I wish to compute this for any generic upper bound $\zeta$, i.e.

$\Sigma(x; \zeta) = 2\int_0^\zeta\rho(x,z)dz$

(that is, $\zeta=\infty$ corresponds to the case of projecting the entire distribution to the transverse plane, while $\zeta<\infty$ corresponds to a projection which is truncated in the $z$-dimension).

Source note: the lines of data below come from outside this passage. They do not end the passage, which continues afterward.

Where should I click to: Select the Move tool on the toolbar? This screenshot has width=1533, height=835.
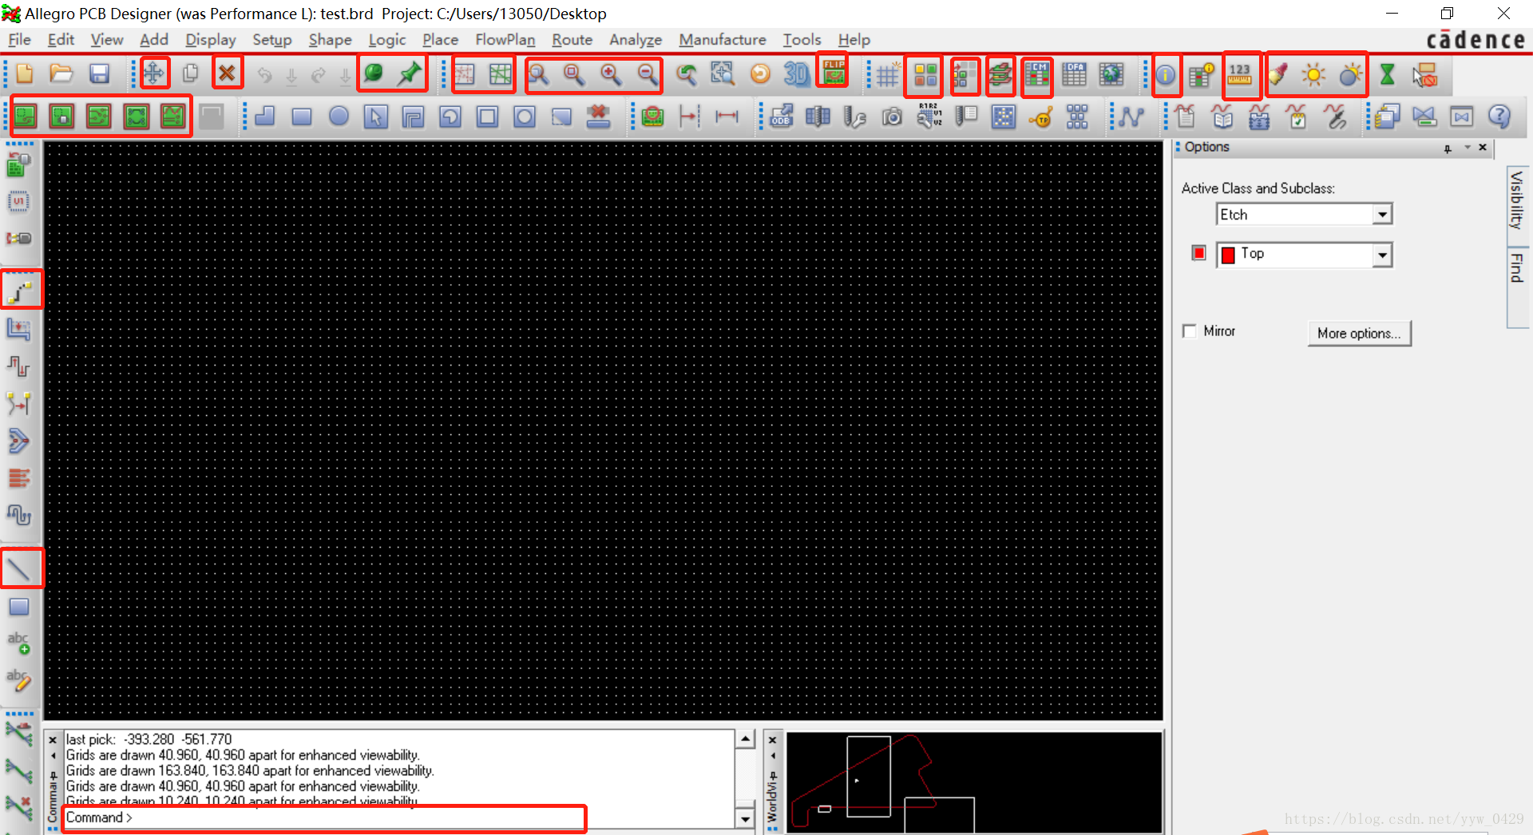click(x=154, y=73)
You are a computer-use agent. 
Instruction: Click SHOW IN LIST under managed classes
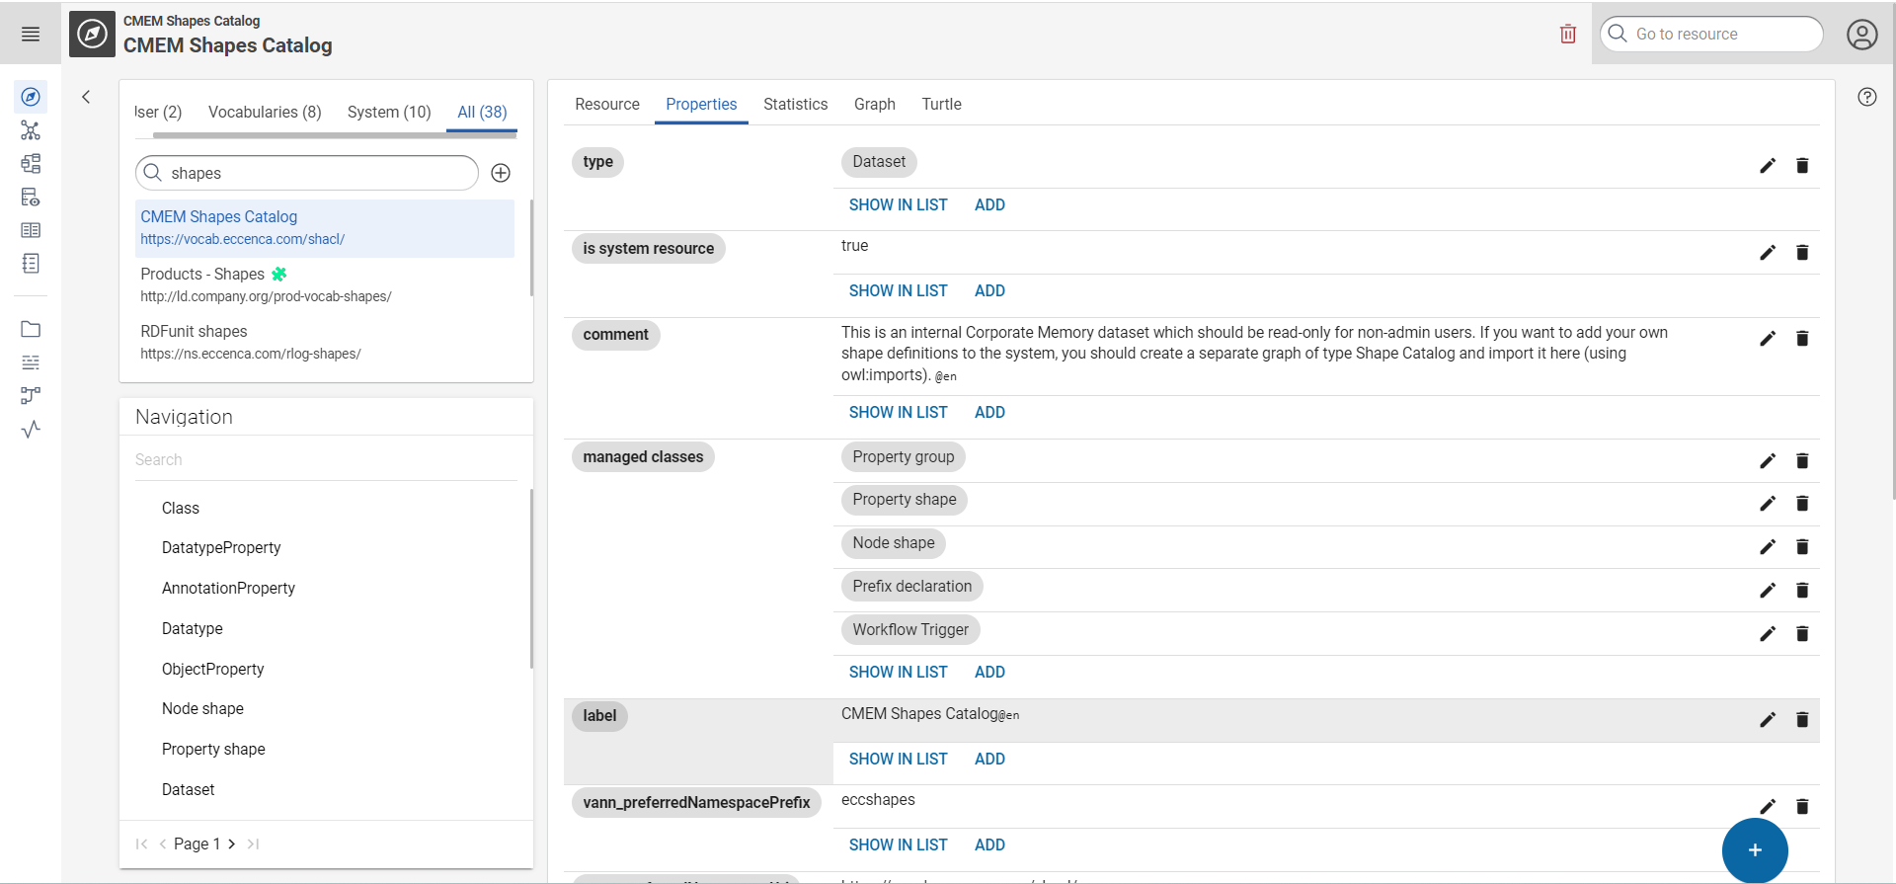[x=898, y=672]
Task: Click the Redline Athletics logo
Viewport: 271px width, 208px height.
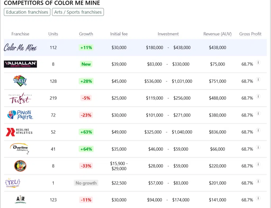Action: [x=19, y=132]
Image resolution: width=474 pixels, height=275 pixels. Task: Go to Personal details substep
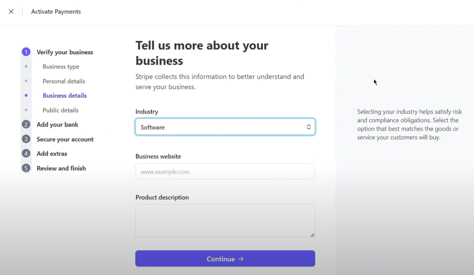pyautogui.click(x=64, y=81)
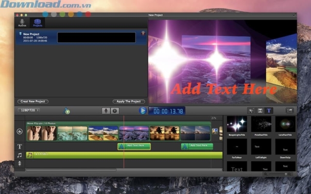The width and height of the screenshot is (311, 194).
Task: Delete New Project with the remove icon
Action: (x=143, y=33)
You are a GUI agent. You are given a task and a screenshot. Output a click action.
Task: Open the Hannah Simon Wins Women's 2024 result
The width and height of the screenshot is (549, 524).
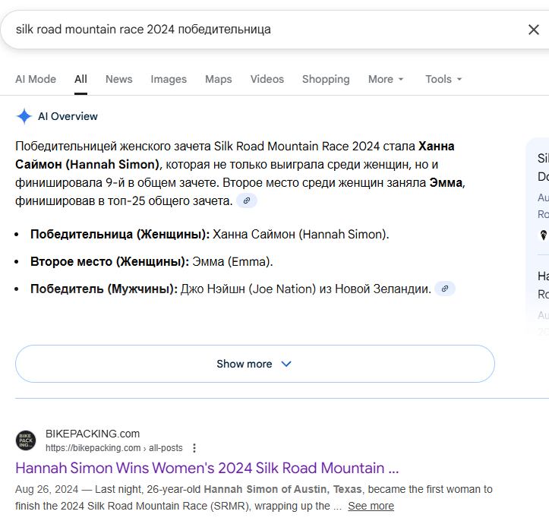click(207, 468)
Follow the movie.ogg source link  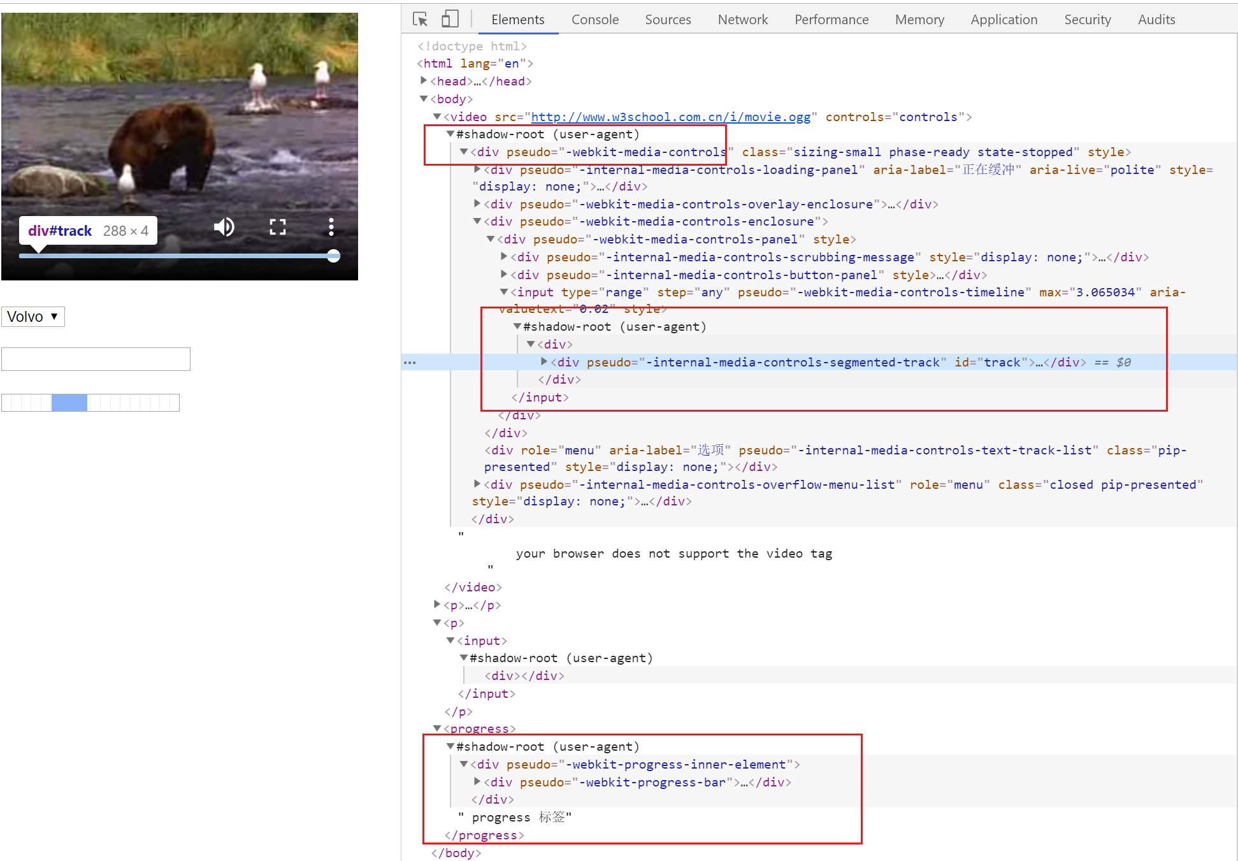[670, 117]
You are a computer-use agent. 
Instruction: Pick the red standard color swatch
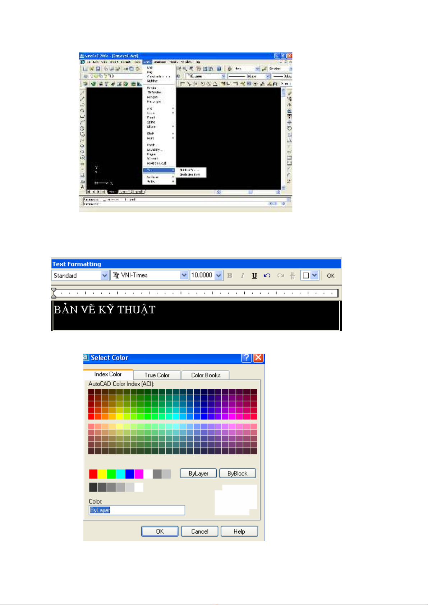click(x=93, y=474)
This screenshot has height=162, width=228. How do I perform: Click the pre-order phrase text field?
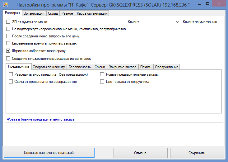click(114, 133)
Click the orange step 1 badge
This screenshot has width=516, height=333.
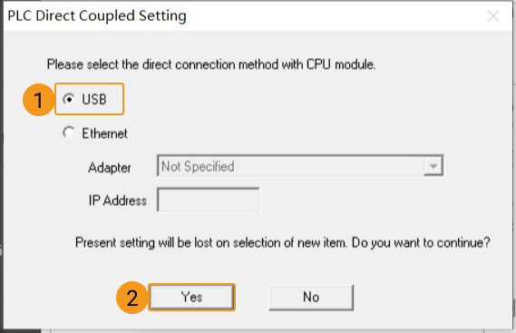tap(38, 100)
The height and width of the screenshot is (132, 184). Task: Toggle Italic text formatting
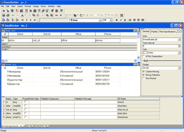click(x=121, y=20)
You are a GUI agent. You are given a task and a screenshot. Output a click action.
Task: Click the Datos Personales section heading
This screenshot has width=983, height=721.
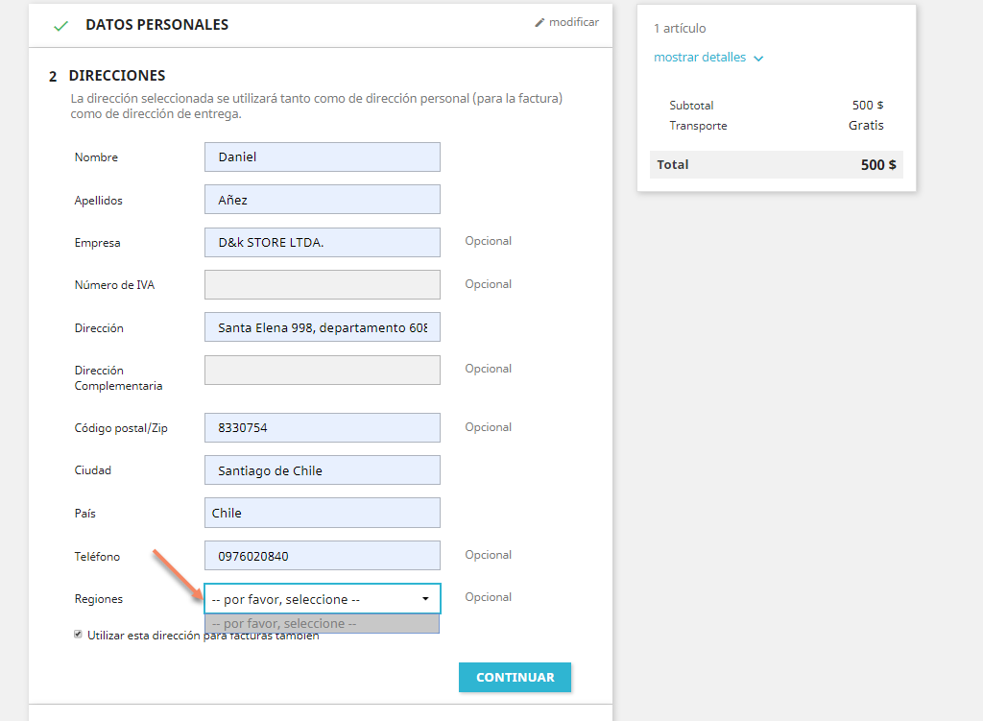coord(156,25)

It turns out this has to be solved piecewise; the solution for $x>1$, via Mathematica 11.3, is

$$ \left.\int_0^\zeta\rho(x, z)dz\right\rvert_{x>1} = \frac{\zeta \left(\sqrt{x^2+\zeta^2}-1\right)}{\left(x^2-1\right) \left(x^2+\zeta^2-1\right)}+\frac{\tan ^{-1}\left(\frac{\zeta}{\sqrt{\left(x^2-1\right) \left(x^2+\zeta^2\right)}}\right)-\tan ^{-1}\left(\frac{\zeta}{\sqrt{x^2-1}}\right)}{\left(x^2-1\right)^{3/2}}$$

However, I am unable to obtain the solution for the case $x<1$. I currently only have access to Mathematica 12.0, rather than 11.3 which reproduces the form above, and it is failing on this integral. Performing

Assuming[{x < 1, ζ \[Element] Reals, ζ > 0}, 
         FullSimplify[Integrate[1/(Sqrt[x^2 + z^2] (1 + Sqrt[x^2 + z^2])^2), {z, 0, ζ}]]]

returns a HyperGeometric function, though I suspect that the $x<1$ case should not be much more complicated than $x>1$. Can anyone confirm? Or see any issue?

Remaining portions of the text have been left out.